Jakarta,30 Maret 2010. Ada satu pertanyaan datang dari keinginan menjadi seorang wasit tenis, karena seperti yang sering saya kemukakan kalau wasit adalah salah satu profesi yang terhormat dan cukup menjanjikan dikemudian hari. Tetapi harus diakui sekali sangat amat sedikit petenis yang berkeinginan menjadi wasit. Entah apa alasannya tetapi ada juga di Indonesia yang telah terjun menjadi wasit. Mayoritas wasit di Indonesia bukan berasal dari petenis aktip sejak yunior sampai senior.

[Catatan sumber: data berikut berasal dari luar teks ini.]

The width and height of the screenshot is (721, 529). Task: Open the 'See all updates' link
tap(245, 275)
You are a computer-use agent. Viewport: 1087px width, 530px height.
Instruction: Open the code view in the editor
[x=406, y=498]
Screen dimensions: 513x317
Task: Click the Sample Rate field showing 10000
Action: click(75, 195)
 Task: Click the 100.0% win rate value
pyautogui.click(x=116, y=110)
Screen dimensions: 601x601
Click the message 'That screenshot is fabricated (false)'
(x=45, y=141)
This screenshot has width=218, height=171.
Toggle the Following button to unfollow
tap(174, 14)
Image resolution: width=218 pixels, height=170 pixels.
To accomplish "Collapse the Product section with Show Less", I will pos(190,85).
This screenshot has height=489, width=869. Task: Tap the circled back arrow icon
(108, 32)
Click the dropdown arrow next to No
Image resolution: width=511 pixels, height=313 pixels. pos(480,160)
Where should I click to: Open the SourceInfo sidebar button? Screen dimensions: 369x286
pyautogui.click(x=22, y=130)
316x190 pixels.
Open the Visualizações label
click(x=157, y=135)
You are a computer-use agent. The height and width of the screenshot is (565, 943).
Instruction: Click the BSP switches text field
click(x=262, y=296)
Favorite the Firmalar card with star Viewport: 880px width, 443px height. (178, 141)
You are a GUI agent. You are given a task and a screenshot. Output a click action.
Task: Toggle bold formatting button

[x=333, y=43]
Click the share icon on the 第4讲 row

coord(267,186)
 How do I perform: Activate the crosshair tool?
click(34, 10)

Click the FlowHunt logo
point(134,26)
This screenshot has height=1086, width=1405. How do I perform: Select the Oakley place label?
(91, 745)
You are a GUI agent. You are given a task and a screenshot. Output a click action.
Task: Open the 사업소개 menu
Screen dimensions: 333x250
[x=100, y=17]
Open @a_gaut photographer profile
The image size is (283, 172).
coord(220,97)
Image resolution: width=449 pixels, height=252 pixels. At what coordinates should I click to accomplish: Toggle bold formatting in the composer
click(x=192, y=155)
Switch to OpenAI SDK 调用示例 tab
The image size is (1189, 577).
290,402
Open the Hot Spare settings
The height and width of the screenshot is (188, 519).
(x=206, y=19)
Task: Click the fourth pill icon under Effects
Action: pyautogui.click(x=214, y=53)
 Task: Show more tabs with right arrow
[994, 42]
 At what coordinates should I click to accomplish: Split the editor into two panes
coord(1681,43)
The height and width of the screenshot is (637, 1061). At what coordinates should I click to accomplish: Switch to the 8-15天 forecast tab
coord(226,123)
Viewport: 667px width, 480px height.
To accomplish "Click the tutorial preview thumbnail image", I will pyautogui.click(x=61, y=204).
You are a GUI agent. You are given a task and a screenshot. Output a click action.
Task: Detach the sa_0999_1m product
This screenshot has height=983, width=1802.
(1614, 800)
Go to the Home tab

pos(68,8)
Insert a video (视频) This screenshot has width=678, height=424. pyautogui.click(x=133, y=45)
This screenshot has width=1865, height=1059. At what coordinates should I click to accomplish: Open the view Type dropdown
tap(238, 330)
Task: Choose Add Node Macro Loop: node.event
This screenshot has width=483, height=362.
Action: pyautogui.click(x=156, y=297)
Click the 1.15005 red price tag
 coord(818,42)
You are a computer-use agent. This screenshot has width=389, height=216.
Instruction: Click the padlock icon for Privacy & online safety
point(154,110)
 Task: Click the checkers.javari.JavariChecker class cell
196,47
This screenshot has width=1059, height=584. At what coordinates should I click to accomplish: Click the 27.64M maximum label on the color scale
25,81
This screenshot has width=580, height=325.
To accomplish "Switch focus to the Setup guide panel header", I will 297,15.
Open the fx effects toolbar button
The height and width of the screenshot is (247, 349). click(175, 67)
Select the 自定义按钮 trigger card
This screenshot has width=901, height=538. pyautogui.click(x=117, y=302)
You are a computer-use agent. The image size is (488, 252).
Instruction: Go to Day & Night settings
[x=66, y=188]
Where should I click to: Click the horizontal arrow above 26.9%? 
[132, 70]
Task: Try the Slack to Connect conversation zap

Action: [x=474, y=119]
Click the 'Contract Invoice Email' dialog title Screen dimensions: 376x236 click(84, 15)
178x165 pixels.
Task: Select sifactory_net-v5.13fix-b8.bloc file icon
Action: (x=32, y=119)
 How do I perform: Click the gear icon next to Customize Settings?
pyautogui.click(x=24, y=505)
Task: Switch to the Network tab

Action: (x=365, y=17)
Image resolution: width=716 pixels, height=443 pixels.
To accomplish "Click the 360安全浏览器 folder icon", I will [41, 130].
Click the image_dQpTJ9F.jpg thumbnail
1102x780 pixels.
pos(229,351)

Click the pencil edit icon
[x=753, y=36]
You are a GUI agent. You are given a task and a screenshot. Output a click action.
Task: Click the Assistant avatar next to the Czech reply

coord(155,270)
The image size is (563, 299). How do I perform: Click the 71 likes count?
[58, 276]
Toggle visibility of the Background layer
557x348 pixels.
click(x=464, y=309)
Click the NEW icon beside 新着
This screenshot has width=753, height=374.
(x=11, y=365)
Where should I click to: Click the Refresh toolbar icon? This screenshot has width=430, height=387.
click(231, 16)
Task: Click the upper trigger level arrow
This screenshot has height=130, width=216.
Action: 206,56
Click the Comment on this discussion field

Kenapa demikian , cukup menjanjikan dikemudian hari., kok tidak ada peminatnya. Bagi yang senang bepergian keluar kota mengenal berbagai kota bahkan negara selain jadi petenis tentunya wasitlah yang dapat dipakai sebagai lahannya. Ini hampir sama dengan petenis, yang untuk meningkatkan prestasinya tentunya harus sering try out keluar dari kotanya sendiri. Bedanya dengan wasit, dimana sama sama keluar kota tetapi petenis harus bayar sendiri, sedangkan wasit kebalikannya. Seluruh transportasi mauipun akomodasi ditanggung penyelenggara.
Saya sendiri kalau dari dulu mau jadi wasit, bisa saja saya lakukan tetapi saya lebi konsentrasi sebagai penyelenggara. Padahal yang digeluti saat itu sampai sekarang adalah peraturan peraturan pertandingan yang sebenarnya lahan wasit tersebut. Jadi saat ini paling sedikit lebih banyak tahu dari pada petenisnya sendiri masalah peraturan peraturan pertandingan.
Wasit, dilakoni bukan hanya masalah teori tentang peraturan, karena yang lebih penting adalah bagaimana menghadapi setiap perilaku petenis didalam lapangan, karena banyak tipu tipuan petenis yang tidak diketahui oleh wasit jika minim pengalaman. Peraturan tenis tidak banyak berubah, tetapi contoh kasus yang harus banyak dipelajari baik melalui literatur ataupun secara mondeling bisa berdiskusi dengan seniornya. Hal yang sama juga jika jadi Referee suatu turnamen karena lebih banyak menunjukkan keramah tamahan kepada petenis maupun masyarakat tenis.
Jika ingin jadi wasit, harus melalui beberapa tahapan. Mulai dari wasit daerah, kemudian wasit nasional, dan akhirnya wasit internasional yang juga banyak tahap tahapannya. Kegiatan turnamen itu didaerah daerah cukup banyak, dibandingkan dengan turnamen diakui Pelti masih lebih banyak turnamen bukan diakui Pelti.
Banyak permintaan daerah tentang penataran wasit karena ada kegiatan seperti Pekan Olahraga Daerah atau Provinsi yang setiap Provinsi selalu adakan nenjelabng Pekan Olahraga Nasional.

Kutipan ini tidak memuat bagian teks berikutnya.